Genetic tracking system for cold and influenza viruses can warn of serious disease outbreaks

A new effort to sequence the genes of viruses that cause acute respiratory infections, such as influenza and RSV, could lead to better treatments and vaccines.


January 10, 2023

Electron microscope image of SARS-CoV-2 coronavirus particles

Electron microscope image of SARS-CoV-2 coronavirus particles

NIAID-RML/National Institutes of Health/Science Picture Library

Virus samples from people with acute respiratory infections, such as influenza and RSV, will be routinely tested in the UK by DNA sequencing in a project that could lead to better treatments and vaccines, as well as an early warning of serious new outbreaks. The technology will be trialled on stored nasal swabs from COVID-19 tests starting later this year, before being rolled out more widely next year.

The team behind the project, called the Respiratory Virus and Microbiome Initiative, says it is not aware of any similar plan anywhere else in the world, but hopes other countries will adopt the same approach. And to encourage this, it will make all methods and data freely available.

He says “hopefully it can be used globally” Ewan Harrison at the Wellcome Sanger Institute in Cambridge, UK, who is leading the project.

While the viral genome could have been sequenced for decades, it was only during the COVID-19 pandemic that several countries began routinely sequencing thousands of samples, revealing how SARS-CoV-2, the virus behind the disease, was evolving. Faster. than expected. Among other things, this genetic monitoring enabled researchers to discover the first Omicron variants and correctly predict that they would cause a huge wave of cases around the world.

“For the first time in human history, large-scale genomics has provided governments and policymakers with advance warning of what will happen in a pandemic situation, and I think this is a really important and profound change,” says Harrison. “It’s something we think is really important to continue to build on.”

He says many other viruses, such as RSV, can also cause serious respiratory infections, but our understanding of them is very limited. “Other than a small amount of genome sequencing in influenza cases, there really isn’t any routine genetic monitoring for these other viruses,” says Harrison.

For now, the tests usually used to identify viruses causing severe infections reveal only their type, such as rhinovirus or adenovirus, she says. Judith Brewera virologist at University College London.

Sequencing the complete genome of the virus reveals more information, which can be useful in several ways. For starters, it can help ensure people get the most effective treatments. Some antibody treatments for covid-19 May be less effective against newer variantsFor example, doctors can immediately offer alternative therapies if they know someone has one of these variants.

It could also lead to better vaccines. Since SARS-CoV-2 sequencing revealed that omicron variants have spread around the world and become dominant, mRNA booster shots have been updated to include two of these variants, to make vaccines more effective against them.

Genetic sequencing can also reveal how viruses spread and thus help contain them. For example, if you only knew that two people in intensive care had rhinovirus infections, you would have no idea if they were infected in the hospital or in the community, Brewer says. Sequencing can tell us if they have the exact same virus, and therefore if a hospital’s infection control measures need to be improved.

Last but not least, Harrison hopes to catch emerging new diseases early. The odds of doing so would be much greater if other countries also carried out routine genome surveillance.

Sequencing any of the dozens of different types of viruses that may be present in a sample is technically more difficult than sequencing just one, especially when the goal is to do so with a cheap test that can be used anywhere in the world. This is why Harrison and his team will perfect their approach using stored swabs before starting to test new swabs from critically ill patients in collaboration with the UK’s Health Security Agency. In the long term, the hope is to expand surveillance beyond those in critical condition and other types of viruses.
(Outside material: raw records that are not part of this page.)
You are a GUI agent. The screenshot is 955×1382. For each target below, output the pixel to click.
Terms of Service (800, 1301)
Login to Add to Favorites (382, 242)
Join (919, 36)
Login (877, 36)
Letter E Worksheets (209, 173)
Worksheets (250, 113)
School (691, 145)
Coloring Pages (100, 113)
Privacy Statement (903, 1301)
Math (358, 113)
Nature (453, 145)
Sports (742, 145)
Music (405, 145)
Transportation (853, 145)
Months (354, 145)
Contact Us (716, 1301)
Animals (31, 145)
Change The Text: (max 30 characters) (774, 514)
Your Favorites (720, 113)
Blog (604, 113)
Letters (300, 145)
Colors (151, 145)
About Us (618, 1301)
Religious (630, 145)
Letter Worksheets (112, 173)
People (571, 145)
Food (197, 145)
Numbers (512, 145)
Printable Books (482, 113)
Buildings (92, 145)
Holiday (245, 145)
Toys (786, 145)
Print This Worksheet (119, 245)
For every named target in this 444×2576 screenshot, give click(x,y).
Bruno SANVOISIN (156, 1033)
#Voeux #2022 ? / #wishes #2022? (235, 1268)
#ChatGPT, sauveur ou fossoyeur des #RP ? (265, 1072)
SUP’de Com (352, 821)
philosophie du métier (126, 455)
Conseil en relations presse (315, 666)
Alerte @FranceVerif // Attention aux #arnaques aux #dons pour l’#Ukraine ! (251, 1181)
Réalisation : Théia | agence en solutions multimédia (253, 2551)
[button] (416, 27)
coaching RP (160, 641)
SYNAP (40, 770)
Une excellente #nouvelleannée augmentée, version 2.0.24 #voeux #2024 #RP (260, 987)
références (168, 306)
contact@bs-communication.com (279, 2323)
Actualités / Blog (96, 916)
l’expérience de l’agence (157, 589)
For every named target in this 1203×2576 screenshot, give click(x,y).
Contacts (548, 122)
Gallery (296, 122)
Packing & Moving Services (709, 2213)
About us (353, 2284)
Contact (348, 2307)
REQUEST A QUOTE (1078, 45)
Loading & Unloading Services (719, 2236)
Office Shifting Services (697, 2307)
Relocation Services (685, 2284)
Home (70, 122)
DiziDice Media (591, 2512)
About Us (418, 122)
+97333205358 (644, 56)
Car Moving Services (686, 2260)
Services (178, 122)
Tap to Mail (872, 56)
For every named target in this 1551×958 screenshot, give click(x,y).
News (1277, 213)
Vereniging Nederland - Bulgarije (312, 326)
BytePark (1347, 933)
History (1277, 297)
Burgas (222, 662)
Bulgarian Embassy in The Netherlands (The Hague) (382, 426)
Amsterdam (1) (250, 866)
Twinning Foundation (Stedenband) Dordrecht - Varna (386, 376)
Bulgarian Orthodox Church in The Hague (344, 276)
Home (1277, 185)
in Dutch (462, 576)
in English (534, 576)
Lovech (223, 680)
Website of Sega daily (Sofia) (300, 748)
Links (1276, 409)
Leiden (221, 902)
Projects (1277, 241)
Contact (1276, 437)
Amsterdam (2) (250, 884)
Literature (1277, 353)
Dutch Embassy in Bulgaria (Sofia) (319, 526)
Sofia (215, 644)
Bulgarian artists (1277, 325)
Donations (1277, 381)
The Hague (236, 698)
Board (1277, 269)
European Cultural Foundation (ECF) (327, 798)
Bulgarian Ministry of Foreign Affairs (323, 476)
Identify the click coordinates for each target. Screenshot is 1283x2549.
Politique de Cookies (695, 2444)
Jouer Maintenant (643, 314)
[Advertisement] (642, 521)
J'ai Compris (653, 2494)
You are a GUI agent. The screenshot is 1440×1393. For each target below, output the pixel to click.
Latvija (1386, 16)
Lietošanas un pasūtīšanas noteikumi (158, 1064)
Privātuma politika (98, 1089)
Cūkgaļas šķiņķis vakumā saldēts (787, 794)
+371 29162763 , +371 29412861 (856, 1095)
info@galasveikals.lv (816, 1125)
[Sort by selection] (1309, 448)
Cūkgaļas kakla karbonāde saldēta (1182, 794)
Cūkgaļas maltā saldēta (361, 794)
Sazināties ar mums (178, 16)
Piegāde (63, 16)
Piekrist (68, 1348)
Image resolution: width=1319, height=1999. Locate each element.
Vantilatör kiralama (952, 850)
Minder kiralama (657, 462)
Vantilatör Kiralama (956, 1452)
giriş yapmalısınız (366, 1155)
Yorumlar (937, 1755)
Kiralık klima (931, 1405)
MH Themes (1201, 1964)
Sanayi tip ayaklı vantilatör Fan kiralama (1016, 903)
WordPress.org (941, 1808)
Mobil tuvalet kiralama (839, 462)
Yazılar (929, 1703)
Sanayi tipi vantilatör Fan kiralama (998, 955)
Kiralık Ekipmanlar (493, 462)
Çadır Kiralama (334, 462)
For now, the researchers also plan to sequence all of the genetic material found in a few swab samples. This approach, known as metagenomics, would enable them to identify every type of virus, bacteria and fungus present, allowing them to study the microbiome of the respiratory tract.

“The methods and techniques that Ewan and Sanger are developing will be very useful,” Brewer says. “This is an amazingly important initiative.”